--- SOURCE MATERIAL Enclosed Below ---

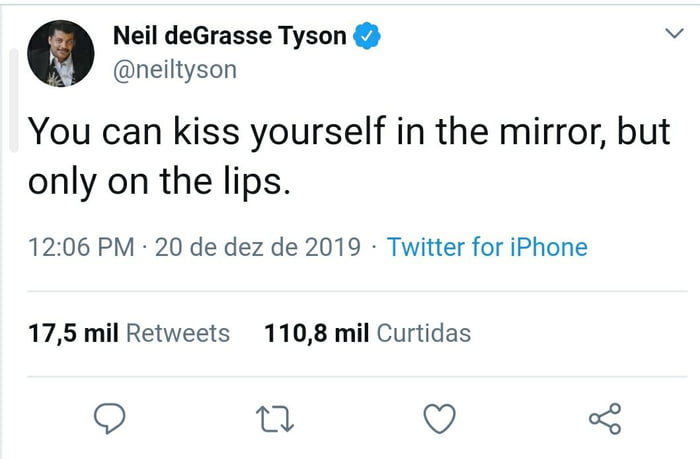Like the tweet with the heart icon
This screenshot has height=459, width=700.
(439, 418)
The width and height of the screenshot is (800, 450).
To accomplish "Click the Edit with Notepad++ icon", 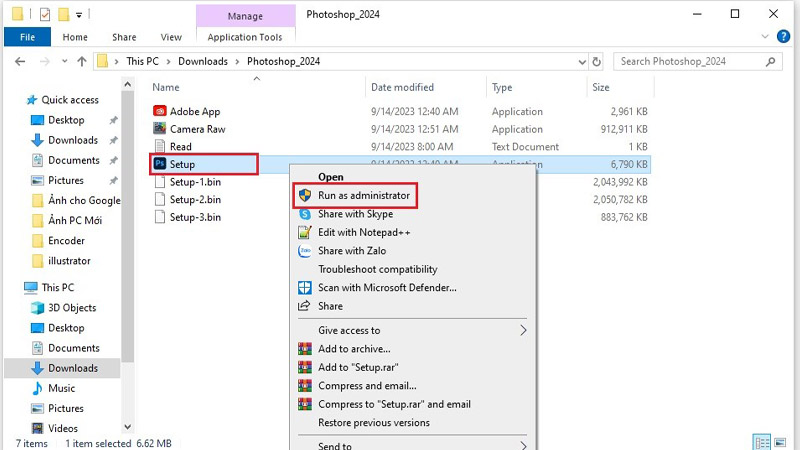I will click(305, 232).
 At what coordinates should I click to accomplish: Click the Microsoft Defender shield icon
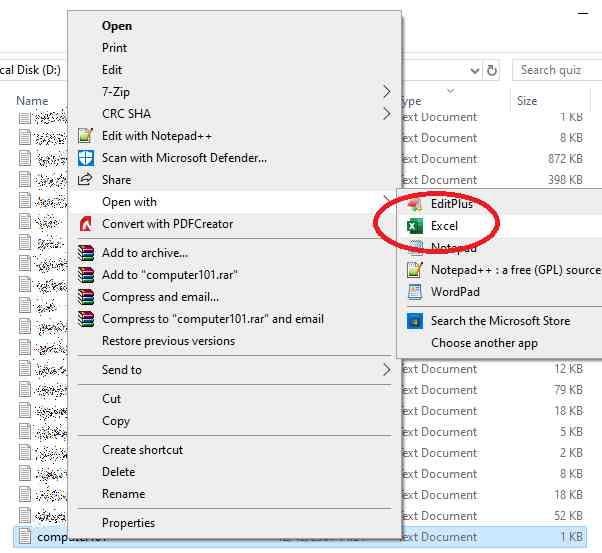click(85, 158)
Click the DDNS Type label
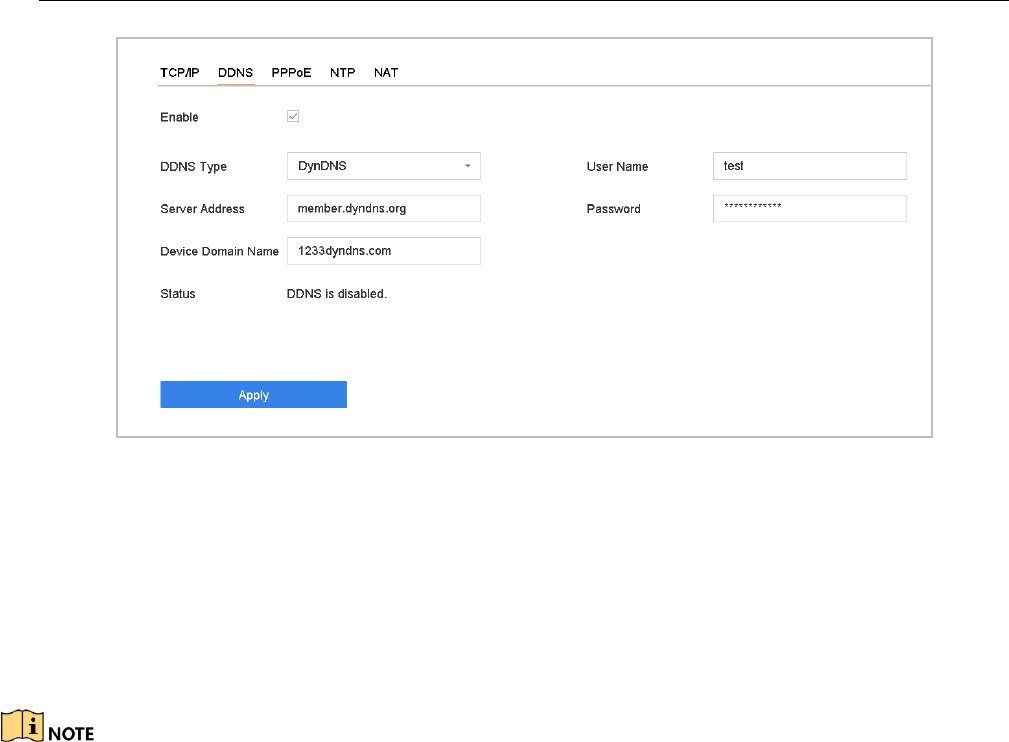1009x742 pixels. [x=194, y=167]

--- End of Enclosed SOURCE MATERIAL ---

▸ PROMPT
Where pictures appear, omit them, and transcribe exactly, with nothing else, the lines from the line with "At what coordinates" through the final line of the records above, both ends included.

▸ SOLVED EXERCISE
 At what coordinates should I click to accomplish: Click the Microsoft Defender shield icon
click(85, 158)
Click the DDNS Type label
1009x742 pixels. [x=194, y=167]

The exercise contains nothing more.